For 'Income by Class', group by class and sum income.
"""
filtered_df = filter_dataframe(df, start_date, end_date, class)
if filtered_df.empty:
return pd.DataFrame(columns=['categories', 'revenue'])
filtered_df['revenue'] = filtered_df['price'] * filtered_df['quantity']
rev_cat_df = (
filtered_df.groupby('classes')['revenue']
.sum()
.reset_index()
.sort_values('income', ascending=False)
)
rev_cat_df['categories'] = rev_cat_df['categories'].str.capitalize()
return rev_cat_df
def get_top_products(df, start_date, end_date, class, top_n=10):
"""
For 'Prime Merchandise', return high N merchandise by income.
"""
filtered_df = filter_dataframe(df, start_date, end_date, class)
if filtered_df.empty:
return pd.DataFrame(columns=['product_names', 'revenue'])
filtered_df['revenue'] = filtered_df['price'] * filtered_df['quantity']
top_products_df = (
filtered_df.groupby('product_names')['revenue']
.sum()
.reset_index()
.sort_values('income', ascending=False)
.head(top_n)
)
return top_products_df
def get_raw_data(df, start_date, end_date, class):
"""
Return the uncooked (filtered) information with a income column.
"""
filtered_df = filter_dataframe(df, start_date, end_date, class)
if filtered_df.empty:
return pd.DataFrame()
filtered_df['revenue'] = filtered_df['price'] * filtered_df['quantity']
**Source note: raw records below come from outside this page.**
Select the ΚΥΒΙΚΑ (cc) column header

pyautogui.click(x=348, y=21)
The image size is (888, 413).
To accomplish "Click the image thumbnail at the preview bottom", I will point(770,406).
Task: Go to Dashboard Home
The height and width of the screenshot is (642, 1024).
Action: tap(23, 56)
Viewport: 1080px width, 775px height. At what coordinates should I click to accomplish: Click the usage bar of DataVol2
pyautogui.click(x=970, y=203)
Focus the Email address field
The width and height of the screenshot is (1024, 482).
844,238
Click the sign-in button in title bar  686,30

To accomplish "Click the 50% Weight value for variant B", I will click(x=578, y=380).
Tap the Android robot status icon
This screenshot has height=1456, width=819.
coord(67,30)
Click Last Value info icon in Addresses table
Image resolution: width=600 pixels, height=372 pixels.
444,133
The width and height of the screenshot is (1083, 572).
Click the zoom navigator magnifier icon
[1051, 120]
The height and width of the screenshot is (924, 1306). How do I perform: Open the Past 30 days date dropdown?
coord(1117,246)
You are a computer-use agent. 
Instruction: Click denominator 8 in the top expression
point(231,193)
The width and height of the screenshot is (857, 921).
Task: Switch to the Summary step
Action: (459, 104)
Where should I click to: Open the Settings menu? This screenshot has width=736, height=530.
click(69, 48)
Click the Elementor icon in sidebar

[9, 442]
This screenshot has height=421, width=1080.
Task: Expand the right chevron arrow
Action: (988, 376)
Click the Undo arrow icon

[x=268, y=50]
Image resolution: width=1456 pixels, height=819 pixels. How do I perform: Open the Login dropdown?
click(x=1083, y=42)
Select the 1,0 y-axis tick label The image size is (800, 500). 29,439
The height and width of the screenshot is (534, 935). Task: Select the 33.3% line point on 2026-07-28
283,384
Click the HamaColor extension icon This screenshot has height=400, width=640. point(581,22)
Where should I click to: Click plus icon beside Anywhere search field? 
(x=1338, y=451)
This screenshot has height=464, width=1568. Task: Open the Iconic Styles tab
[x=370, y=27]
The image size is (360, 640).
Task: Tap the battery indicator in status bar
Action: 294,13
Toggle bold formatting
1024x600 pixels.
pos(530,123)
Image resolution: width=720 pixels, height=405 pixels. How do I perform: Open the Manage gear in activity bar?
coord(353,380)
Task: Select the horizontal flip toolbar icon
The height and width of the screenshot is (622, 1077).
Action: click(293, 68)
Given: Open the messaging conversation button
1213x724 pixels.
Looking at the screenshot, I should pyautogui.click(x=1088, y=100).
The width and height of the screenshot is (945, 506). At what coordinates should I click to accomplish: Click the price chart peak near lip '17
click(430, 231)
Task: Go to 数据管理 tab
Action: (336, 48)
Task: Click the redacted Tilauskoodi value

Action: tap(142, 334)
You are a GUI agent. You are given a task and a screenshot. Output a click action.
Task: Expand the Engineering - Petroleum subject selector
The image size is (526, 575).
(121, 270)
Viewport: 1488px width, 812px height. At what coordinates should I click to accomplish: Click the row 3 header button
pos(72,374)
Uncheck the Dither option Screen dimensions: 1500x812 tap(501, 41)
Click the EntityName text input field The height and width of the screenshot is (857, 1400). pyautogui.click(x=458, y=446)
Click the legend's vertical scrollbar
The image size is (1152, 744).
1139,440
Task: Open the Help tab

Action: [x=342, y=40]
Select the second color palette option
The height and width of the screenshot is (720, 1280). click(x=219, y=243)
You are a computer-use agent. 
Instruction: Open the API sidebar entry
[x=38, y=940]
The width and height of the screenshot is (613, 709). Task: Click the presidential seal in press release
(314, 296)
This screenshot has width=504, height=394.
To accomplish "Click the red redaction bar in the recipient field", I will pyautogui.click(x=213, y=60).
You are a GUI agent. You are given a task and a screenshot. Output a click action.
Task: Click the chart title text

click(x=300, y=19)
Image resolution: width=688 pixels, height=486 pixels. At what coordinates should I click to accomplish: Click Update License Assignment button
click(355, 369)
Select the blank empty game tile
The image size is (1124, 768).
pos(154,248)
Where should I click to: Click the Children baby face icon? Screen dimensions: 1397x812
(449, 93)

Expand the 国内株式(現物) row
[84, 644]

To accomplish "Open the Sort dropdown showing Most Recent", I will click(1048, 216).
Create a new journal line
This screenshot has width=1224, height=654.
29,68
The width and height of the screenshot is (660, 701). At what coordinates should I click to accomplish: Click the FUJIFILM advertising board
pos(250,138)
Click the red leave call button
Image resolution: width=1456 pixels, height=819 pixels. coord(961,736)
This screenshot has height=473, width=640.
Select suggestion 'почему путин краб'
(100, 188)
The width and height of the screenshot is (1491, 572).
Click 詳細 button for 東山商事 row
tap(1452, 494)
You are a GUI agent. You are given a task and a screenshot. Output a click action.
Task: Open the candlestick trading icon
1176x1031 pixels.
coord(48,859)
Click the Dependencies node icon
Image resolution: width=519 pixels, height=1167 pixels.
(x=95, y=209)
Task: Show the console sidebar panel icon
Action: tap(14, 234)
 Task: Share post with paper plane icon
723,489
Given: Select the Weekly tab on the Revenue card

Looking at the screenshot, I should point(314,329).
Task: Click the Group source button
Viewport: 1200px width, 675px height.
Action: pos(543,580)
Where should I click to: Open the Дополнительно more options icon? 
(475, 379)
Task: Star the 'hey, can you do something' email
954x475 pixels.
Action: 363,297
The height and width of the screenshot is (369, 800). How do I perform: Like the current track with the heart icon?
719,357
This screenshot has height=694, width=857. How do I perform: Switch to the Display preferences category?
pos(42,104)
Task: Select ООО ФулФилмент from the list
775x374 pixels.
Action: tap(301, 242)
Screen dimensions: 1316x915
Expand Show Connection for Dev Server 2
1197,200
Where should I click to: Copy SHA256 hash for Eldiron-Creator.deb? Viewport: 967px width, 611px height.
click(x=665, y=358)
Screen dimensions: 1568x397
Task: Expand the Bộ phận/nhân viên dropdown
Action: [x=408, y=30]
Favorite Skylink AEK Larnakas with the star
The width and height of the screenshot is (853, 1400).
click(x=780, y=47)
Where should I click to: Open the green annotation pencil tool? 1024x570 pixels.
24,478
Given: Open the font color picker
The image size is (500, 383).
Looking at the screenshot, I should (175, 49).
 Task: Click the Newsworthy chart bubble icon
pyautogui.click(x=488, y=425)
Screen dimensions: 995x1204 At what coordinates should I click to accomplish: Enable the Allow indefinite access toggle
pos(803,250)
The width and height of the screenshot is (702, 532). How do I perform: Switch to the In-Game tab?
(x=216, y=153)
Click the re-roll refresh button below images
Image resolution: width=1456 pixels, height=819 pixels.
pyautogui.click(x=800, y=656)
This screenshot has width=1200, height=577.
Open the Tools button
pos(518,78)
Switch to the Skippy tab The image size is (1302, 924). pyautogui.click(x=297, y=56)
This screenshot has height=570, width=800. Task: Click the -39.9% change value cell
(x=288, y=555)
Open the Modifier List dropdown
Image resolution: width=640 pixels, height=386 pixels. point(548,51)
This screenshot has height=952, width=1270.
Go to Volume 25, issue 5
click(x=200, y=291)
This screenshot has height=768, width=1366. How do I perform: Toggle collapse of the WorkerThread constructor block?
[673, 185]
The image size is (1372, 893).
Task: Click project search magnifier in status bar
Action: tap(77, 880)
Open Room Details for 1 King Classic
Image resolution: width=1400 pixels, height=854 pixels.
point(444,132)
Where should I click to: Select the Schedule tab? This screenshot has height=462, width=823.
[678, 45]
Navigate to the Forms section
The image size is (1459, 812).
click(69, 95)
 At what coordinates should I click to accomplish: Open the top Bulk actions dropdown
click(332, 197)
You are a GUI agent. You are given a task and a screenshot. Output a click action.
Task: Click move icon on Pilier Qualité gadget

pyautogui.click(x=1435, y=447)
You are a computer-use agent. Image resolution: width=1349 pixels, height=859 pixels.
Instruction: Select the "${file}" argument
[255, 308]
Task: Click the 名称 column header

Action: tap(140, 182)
filtered_df = filtered_df.sort_values(by=['order_date', 'order_id'])
return filtered_df
def plot_data(information, x_col, y_col, title, xlabel, ylabel, orientation='v'):
fig, ax = plt.subplots(figsize=(10, 6))
if not information.empty:
if orientation == 'v':
ax.bar(information[x_col], information[y_col])
plt.xticks(rotation=45)
else:
ax.barh(information[x_col], information[y_col])
ax.set_title(title)
ax.set_xlabel(xlabel)
ax.set_ylabel(ylabel)
else:
ax.textual content(0.5, 0.5, "No information out there", ha='heart', va='heart')
return fig
#########################################
# 3. Streamlit Utility
#########################################
def fundamental():
# Title
st.title("Gross sales Efficiency Dashboard")
# Load your information from S3
# Exchange these together with your precise bucket identify and object key
bucket_name = "your_s3_bucket_name"
object_key = "your_object_name"
df = load_data_from_s3(bucket_name, object_key)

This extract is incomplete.